Records supplied:
================================
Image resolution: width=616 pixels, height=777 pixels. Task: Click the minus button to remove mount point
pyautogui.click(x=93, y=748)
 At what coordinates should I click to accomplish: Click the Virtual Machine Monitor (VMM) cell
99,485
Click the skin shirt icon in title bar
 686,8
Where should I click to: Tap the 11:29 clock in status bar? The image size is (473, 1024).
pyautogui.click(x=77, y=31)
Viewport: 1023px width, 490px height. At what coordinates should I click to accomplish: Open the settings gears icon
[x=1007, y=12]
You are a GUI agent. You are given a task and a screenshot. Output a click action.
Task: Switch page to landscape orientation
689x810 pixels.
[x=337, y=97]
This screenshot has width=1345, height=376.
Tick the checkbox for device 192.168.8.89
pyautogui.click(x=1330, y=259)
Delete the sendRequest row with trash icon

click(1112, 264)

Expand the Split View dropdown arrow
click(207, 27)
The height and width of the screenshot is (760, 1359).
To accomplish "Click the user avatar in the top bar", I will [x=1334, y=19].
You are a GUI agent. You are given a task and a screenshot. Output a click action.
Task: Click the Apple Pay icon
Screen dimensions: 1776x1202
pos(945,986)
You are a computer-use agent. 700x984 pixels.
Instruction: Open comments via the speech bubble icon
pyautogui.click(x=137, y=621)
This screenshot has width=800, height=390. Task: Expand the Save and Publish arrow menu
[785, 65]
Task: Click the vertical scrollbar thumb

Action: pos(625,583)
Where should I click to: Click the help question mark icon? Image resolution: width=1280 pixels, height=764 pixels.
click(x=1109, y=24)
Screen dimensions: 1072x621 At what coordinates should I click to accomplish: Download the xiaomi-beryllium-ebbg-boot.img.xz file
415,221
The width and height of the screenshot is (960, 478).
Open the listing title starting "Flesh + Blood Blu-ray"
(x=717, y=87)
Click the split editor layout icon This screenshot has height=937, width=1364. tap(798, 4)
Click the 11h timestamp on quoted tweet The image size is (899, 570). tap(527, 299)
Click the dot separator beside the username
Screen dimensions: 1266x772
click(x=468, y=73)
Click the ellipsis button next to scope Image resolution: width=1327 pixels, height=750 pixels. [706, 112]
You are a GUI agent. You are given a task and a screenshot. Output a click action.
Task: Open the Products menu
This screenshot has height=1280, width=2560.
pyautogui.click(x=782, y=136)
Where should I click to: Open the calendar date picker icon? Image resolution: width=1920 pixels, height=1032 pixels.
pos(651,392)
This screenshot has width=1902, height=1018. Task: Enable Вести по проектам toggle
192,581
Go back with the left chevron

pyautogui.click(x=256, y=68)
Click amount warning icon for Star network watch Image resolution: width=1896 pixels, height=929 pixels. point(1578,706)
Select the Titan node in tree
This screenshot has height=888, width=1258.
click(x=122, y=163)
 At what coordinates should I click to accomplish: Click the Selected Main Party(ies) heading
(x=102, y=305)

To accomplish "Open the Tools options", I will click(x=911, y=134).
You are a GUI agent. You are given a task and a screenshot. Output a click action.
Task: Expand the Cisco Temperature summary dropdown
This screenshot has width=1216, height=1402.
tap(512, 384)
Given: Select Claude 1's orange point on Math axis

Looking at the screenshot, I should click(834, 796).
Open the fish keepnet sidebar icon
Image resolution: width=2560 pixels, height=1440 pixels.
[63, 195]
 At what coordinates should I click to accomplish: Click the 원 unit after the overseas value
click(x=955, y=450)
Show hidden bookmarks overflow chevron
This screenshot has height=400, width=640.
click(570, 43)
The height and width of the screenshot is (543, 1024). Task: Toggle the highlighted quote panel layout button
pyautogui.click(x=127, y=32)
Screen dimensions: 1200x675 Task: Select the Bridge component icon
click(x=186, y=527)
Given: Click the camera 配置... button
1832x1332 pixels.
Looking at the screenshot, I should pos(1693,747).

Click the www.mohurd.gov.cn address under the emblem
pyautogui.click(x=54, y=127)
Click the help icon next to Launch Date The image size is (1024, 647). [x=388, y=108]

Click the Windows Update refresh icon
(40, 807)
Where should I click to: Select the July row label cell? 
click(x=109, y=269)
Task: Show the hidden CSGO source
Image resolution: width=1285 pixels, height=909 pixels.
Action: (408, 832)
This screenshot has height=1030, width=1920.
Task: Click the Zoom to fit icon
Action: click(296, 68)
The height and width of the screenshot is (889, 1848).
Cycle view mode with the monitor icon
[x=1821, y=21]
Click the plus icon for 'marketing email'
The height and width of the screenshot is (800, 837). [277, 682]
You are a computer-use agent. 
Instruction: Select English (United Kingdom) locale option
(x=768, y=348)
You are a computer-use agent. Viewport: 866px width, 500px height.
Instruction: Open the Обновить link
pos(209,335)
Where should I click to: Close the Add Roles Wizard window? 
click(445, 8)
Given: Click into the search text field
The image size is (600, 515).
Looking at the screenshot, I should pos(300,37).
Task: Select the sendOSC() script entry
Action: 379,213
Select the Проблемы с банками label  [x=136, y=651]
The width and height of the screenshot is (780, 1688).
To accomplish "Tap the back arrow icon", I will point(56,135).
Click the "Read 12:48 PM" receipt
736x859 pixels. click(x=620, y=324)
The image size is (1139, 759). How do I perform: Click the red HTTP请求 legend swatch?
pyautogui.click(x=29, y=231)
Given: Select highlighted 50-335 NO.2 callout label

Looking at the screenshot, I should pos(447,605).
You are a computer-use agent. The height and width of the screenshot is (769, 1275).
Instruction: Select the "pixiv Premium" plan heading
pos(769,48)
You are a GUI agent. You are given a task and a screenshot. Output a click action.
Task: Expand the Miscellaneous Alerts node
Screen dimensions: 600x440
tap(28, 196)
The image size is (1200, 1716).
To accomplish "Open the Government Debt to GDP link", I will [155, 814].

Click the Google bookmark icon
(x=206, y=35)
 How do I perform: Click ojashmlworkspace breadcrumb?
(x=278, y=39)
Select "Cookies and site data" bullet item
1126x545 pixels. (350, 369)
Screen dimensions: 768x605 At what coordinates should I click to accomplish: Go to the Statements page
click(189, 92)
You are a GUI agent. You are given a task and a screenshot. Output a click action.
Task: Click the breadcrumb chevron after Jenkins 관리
================================
Repeat the entries exactly, all of them.

Result:
Image resolution: width=616 pixels, height=777 pixels. Task: Click the minus button to remove mount point
pyautogui.click(x=93, y=748)
 At what coordinates should I click to accomplish: Click the Virtual Machine Monitor (VMM) cell
99,485
Click the skin shirt icon in title bar
 686,8
Where should I click to: Tap the 11:29 clock in status bar? The image size is (473, 1024).
pyautogui.click(x=77, y=31)
Viewport: 1023px width, 490px height. At what coordinates should I click to accomplish: Open the settings gears icon
[x=1007, y=12]
You are a GUI agent. You are given a task and a screenshot. Output a click action.
Task: Switch page to landscape orientation
689x810 pixels.
[x=337, y=97]
This screenshot has width=1345, height=376.
Tick the checkbox for device 192.168.8.89
pyautogui.click(x=1330, y=259)
Delete the sendRequest row with trash icon

click(1112, 264)

Expand the Split View dropdown arrow
click(207, 27)
The height and width of the screenshot is (760, 1359).
To accomplish "Click the user avatar in the top bar", I will [x=1334, y=19].
You are a GUI agent. You are given a task and a screenshot. Output a click action.
Task: Click the Apple Pay icon
Screen dimensions: 1776x1202
pos(945,986)
You are a computer-use agent. 700x984 pixels.
Instruction: Open comments via the speech bubble icon
pyautogui.click(x=137, y=621)
This screenshot has width=800, height=390. Task: Expand the Save and Publish arrow menu
[785, 65]
Task: Click the vertical scrollbar thumb

Action: pos(625,583)
Where should I click to: Click the help question mark icon? Image resolution: width=1280 pixels, height=764 pixels.
click(x=1109, y=24)
Screen dimensions: 1072x621 At what coordinates should I click to accomplish: Download the xiaomi-beryllium-ebbg-boot.img.xz file
415,221
The width and height of the screenshot is (960, 478).
Open the listing title starting "Flesh + Blood Blu-ray"
(x=717, y=87)
Click the split editor layout icon This screenshot has height=937, width=1364. tap(798, 4)
Click the 11h timestamp on quoted tweet The image size is (899, 570). tap(527, 299)
Click the dot separator beside the username
Screen dimensions: 1266x772
click(x=468, y=73)
Click the ellipsis button next to scope Image resolution: width=1327 pixels, height=750 pixels. [706, 112]
You are a GUI agent. You are given a task and a screenshot. Output a click action.
Task: Open the Products menu
This screenshot has height=1280, width=2560.
pyautogui.click(x=782, y=136)
Where should I click to: Open the calendar date picker icon? Image resolution: width=1920 pixels, height=1032 pixels.
pos(651,392)
This screenshot has width=1902, height=1018. Task: Enable Вести по проектам toggle
192,581
Go back with the left chevron

pyautogui.click(x=256, y=68)
Click amount warning icon for Star network watch Image resolution: width=1896 pixels, height=929 pixels. point(1578,706)
Select the Titan node in tree
This screenshot has height=888, width=1258.
click(x=122, y=163)
 At what coordinates should I click to accomplish: Click the Selected Main Party(ies) heading
(x=102, y=305)

To accomplish "Open the Tools options", I will click(x=911, y=134).
You are a GUI agent. You are given a task and a screenshot. Output a click action.
Task: Expand the Cisco Temperature summary dropdown
This screenshot has width=1216, height=1402.
tap(512, 384)
Given: Select Claude 1's orange point on Math axis

Looking at the screenshot, I should click(834, 796).
Open the fish keepnet sidebar icon
Image resolution: width=2560 pixels, height=1440 pixels.
[63, 195]
 At what coordinates should I click to accomplish: Click the 원 unit after the overseas value
click(x=955, y=450)
Show hidden bookmarks overflow chevron
This screenshot has height=400, width=640.
click(570, 43)
The height and width of the screenshot is (543, 1024). Task: Toggle the highlighted quote panel layout button
pyautogui.click(x=127, y=32)
Screen dimensions: 1200x675 Task: Select the Bridge component icon
click(x=186, y=527)
Given: Click the camera 配置... button
1832x1332 pixels.
Looking at the screenshot, I should pos(1693,747).

Click the www.mohurd.gov.cn address under the emblem
pyautogui.click(x=54, y=127)
Click the help icon next to Launch Date The image size is (1024, 647). [x=388, y=108]

Click the Windows Update refresh icon
(40, 807)
Where should I click to: Select the July row label cell? 
click(x=109, y=269)
Task: Show the hidden CSGO source
Image resolution: width=1285 pixels, height=909 pixels.
Action: (408, 832)
This screenshot has height=1030, width=1920.
Task: Click the Zoom to fit icon
Action: click(296, 68)
The height and width of the screenshot is (889, 1848).
Cycle view mode with the monitor icon
[x=1821, y=21]
Click the plus icon for 'marketing email'
The height and width of the screenshot is (800, 837). [277, 682]
You are a computer-use agent. 
Instruction: Select English (United Kingdom) locale option
(x=768, y=348)
You are a computer-use agent. Viewport: 866px width, 500px height.
Instruction: Open the Обновить link
pos(209,335)
Where should I click to: Close the Add Roles Wizard window? 
click(445, 8)
Given: Click into the search text field
The image size is (600, 515).
Looking at the screenshot, I should pos(300,37).
Task: Select the sendOSC() script entry
Action: 379,213
Select the Проблемы с банками label  [x=136, y=651]
The width and height of the screenshot is (780, 1688).
To accomplish "Tap the back arrow icon", I will point(56,135).
Click the "Read 12:48 PM" receipt
736x859 pixels. click(x=620, y=324)
The image size is (1139, 759). How do I perform: Click the red HTTP请求 legend swatch?
pyautogui.click(x=29, y=231)
Given: Select highlighted 50-335 NO.2 callout label

Looking at the screenshot, I should pos(447,605).
You are a computer-use agent. The height and width of the screenshot is (769, 1275).
Instruction: Select the "pixiv Premium" plan heading
pos(769,48)
You are a GUI agent. You are given a task and a screenshot. Output a click action.
Task: Expand the Miscellaneous Alerts node
Screen dimensions: 600x440
tap(28, 196)
The image size is (1200, 1716).
To accomplish "Open the Government Debt to GDP link", I will [155, 814].

Click the Google bookmark icon
(x=206, y=35)
 How do I perform: Click ojashmlworkspace breadcrumb?
(x=278, y=39)
Select "Cookies and site data" bullet item
1126x545 pixels. (350, 369)
Screen dimensions: 768x605 At what coordinates should I click to accomplish: Go to the Statements page
click(189, 92)
You are a GUI agent. You are given a task and a screenshot. Output a click action.
Task: Click the breadcrumb chevron after Jenkins 관리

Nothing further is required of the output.